HostOomKillDetected

HostOomKillDetected #

OOM kill detected

Alert Rule
alert: HostOomKillDetected
annotations:
  description: |-
    OOM kill detected
      VALUE = {{ $value }}
      LABELS = {{ $labels }}    
  runbook: https://srerun.github.io/prometheus-alerts/runbooks/node-exporter/hostoomkilldetected/
  summary: Host OOM kill detected (instance {{ $labels.instance }})
expr: (increase(node_vmstat_oom_kill[1m]) > 0) * on(instance) group_left (nodename)
  node_uname_info{nodename=~".+"}
for: 0m
labels:
  severity: warning

Here is a runbook for the HostOomKillDetected alert rule:

Meaning #

The HostOomKillDetected alert is triggered when a host running out of memory (OOM) kills a process to free up memory. This alert indicates that the host is experiencing memory pressure and is taking drastic measures to recover.
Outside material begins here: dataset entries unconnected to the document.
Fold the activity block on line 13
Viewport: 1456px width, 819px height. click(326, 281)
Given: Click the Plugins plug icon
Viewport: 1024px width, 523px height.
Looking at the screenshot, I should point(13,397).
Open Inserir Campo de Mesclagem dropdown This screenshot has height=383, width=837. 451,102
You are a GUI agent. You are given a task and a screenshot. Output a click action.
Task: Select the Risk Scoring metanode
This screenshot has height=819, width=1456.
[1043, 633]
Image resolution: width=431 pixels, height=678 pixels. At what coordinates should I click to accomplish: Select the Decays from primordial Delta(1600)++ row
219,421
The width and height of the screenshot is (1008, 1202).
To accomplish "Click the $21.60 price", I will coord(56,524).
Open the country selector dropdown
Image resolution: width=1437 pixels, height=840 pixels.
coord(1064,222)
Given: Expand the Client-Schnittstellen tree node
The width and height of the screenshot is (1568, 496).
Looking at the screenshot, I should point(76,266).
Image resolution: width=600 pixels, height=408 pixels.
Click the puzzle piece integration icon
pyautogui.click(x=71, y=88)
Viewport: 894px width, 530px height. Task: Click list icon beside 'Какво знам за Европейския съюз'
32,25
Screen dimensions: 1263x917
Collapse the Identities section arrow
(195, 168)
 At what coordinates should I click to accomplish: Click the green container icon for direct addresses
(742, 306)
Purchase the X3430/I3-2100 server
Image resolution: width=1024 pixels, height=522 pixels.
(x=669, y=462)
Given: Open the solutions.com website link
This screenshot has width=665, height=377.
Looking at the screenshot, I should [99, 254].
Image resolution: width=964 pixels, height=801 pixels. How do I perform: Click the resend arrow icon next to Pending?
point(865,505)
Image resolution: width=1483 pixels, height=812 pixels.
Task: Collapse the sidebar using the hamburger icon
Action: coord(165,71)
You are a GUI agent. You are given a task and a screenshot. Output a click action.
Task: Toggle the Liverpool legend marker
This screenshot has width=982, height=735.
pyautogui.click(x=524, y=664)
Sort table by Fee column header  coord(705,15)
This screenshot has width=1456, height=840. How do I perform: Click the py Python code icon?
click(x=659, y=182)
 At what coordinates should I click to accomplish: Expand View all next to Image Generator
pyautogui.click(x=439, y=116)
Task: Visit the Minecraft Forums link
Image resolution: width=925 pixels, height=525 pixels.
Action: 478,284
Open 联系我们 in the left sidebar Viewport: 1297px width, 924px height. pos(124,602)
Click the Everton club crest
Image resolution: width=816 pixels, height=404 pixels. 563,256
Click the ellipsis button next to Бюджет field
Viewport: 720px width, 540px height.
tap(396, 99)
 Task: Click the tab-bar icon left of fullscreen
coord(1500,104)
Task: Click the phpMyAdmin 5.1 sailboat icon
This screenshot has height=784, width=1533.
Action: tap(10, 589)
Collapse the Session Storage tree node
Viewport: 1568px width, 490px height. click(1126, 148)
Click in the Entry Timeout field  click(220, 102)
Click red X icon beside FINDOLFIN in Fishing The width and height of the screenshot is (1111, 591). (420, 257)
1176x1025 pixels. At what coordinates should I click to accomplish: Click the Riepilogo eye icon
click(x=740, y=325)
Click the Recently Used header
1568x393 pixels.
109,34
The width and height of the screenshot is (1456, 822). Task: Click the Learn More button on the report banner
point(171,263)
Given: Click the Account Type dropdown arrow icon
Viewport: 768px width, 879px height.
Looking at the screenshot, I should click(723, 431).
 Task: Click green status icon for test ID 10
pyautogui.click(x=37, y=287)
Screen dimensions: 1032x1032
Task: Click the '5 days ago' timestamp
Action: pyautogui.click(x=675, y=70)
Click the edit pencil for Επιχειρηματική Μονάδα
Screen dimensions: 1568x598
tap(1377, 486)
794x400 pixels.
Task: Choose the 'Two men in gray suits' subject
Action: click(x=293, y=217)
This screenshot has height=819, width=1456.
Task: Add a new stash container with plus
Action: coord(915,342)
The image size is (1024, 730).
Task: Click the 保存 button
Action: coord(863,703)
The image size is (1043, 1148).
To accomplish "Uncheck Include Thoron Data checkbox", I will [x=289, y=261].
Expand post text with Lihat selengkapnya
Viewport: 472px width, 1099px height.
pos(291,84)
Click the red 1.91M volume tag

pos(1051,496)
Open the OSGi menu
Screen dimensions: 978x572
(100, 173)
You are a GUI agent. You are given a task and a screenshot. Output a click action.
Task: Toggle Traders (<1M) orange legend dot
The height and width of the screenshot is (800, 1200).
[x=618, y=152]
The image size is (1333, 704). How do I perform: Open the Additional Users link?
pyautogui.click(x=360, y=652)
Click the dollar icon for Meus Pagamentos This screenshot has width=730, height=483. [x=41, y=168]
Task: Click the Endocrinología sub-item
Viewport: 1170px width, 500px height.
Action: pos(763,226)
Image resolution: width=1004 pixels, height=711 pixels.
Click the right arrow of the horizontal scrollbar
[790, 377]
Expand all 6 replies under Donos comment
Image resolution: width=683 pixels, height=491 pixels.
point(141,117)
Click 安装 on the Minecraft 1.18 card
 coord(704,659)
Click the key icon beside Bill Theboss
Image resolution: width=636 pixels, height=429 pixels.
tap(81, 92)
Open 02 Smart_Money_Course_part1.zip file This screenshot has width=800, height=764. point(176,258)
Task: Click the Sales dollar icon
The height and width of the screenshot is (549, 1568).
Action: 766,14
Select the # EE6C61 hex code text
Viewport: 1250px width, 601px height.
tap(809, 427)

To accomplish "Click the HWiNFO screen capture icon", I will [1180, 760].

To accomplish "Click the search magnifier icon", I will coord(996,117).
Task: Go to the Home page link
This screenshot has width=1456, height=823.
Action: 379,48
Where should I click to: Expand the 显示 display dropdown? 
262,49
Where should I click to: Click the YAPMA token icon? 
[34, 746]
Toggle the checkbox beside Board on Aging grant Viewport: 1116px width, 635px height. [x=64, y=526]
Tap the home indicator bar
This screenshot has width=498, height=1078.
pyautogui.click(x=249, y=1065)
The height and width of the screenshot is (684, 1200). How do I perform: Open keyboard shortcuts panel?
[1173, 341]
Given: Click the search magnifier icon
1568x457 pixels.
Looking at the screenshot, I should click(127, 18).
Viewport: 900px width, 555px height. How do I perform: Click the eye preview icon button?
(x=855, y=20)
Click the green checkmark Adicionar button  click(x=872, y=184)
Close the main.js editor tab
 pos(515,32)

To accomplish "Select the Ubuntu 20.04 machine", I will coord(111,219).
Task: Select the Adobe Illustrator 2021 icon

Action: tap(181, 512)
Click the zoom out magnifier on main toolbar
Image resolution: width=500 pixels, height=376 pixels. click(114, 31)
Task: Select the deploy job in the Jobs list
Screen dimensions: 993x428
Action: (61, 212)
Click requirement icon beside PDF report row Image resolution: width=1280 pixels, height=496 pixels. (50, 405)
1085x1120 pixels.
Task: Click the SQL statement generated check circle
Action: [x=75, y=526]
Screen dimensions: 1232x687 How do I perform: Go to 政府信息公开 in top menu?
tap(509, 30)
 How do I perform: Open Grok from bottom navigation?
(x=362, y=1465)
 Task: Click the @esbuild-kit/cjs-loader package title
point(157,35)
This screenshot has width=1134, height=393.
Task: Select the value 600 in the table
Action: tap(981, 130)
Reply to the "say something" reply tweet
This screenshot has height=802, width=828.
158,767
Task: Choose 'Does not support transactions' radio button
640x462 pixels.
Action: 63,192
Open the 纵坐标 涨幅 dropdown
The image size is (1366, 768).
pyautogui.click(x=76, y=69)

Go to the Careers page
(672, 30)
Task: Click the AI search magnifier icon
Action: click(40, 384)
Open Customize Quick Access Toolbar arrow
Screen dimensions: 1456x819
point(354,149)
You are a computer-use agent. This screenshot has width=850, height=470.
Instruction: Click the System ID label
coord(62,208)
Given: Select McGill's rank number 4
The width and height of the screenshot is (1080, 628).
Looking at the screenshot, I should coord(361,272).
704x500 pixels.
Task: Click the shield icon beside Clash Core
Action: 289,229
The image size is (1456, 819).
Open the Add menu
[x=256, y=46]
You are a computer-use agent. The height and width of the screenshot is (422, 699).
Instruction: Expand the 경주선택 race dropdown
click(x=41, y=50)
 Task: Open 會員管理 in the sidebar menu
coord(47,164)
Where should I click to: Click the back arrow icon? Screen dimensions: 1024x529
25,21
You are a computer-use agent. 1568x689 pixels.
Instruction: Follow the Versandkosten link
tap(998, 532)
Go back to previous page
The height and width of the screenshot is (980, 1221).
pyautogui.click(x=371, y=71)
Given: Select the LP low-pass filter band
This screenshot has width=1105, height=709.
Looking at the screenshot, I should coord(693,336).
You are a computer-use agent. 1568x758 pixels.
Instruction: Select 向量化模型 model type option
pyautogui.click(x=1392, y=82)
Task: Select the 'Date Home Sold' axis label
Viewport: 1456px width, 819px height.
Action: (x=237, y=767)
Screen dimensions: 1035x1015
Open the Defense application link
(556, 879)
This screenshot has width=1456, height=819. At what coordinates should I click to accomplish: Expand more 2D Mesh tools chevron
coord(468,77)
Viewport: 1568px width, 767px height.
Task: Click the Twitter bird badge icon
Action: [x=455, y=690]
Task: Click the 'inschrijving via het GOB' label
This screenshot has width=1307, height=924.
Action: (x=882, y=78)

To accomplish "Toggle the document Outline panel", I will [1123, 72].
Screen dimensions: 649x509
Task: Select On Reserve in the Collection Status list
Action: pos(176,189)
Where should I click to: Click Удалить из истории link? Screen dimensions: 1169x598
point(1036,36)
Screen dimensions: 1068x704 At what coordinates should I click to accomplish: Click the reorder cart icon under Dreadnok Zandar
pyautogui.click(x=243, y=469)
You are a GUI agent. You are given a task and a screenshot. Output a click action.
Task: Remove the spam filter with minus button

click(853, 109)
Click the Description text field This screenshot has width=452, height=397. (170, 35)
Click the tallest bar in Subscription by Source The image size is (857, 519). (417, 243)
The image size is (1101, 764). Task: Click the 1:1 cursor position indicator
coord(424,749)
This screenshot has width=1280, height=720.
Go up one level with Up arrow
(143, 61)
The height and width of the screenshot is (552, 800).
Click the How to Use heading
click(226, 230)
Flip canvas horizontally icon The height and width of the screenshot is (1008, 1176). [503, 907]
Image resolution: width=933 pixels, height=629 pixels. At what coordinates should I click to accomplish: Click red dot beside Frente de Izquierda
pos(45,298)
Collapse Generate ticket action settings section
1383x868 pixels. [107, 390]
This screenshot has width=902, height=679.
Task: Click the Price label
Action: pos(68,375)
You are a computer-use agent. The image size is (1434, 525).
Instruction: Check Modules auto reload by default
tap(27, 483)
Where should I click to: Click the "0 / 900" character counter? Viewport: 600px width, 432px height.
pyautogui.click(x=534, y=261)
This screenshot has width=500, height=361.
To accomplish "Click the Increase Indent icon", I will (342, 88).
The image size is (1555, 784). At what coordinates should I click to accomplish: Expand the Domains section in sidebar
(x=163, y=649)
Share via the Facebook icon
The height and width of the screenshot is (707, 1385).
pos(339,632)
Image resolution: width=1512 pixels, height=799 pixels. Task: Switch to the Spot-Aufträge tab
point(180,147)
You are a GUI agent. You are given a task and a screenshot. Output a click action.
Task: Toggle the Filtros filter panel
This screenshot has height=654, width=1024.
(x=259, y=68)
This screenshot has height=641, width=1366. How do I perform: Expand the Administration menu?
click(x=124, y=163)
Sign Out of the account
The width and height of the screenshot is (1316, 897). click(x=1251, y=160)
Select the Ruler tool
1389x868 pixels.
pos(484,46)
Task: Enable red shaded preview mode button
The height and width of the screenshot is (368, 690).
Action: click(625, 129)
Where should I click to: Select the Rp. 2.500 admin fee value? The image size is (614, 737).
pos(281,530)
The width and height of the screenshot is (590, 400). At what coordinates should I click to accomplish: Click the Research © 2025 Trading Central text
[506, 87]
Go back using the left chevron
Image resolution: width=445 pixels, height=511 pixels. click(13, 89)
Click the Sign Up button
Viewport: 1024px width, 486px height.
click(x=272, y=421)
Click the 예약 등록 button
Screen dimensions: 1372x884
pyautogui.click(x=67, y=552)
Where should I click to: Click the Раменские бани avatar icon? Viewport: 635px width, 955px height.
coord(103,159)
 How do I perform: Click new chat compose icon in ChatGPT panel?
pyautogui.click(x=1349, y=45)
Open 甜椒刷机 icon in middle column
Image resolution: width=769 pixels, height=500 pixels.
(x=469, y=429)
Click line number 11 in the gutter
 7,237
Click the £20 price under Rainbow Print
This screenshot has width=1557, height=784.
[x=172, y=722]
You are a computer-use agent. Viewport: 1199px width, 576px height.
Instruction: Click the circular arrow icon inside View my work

This can lead to unexpected behavior, data loss, and performance degradation.

Impact #

The impact of this alert can be significant, as it can lead to:

  • Unpredictable behavior of applications and services running on the host
  • Data loss or corruption due to processes being killed abruptly
  • Performance degradation and slowdowns due to memory constraints
  • Potential security risks if sensitive data is lost or exposed

Diagnosis #

To diagnose the cause of the OOM kill, follow these steps:

  • Check the system logs for error messages related to memory allocation and deallocation
  • Verify that the host’s memory usage is within expected limits
  • Investigate recent changes to the system, such as new deployments or updates
  • Review the output of the node_vmstat_oom_kill metric to determine the frequency and severity of OOM kills
  • Use tools like top or htop to identify processes consuming excessive memory

Mitigation #

To mitigate the effects of an OOM kill, follow these steps:

  • immediately investigate and address the root cause of the memory pressure
  • Consider adding more memory to the host or optimizing memory usage
  • Implement memory monitoring and alerting to detect early signs of memory pressure
  • Consider implementing automatic restarts or failovers for critical services
  • Review and optimize system configuration and resource allocation to prevent future OOM kills

Additionally, consider implementing long-term solutions to prevent OOM kills, such as:

  • Implementing memory-efficient coding practices
  • Optimizing database and cache configurations
  • Using memory-optimized storage solutions
  • Implementing load balancing and horizontal scaling to distribute workload and reduce memory pressure.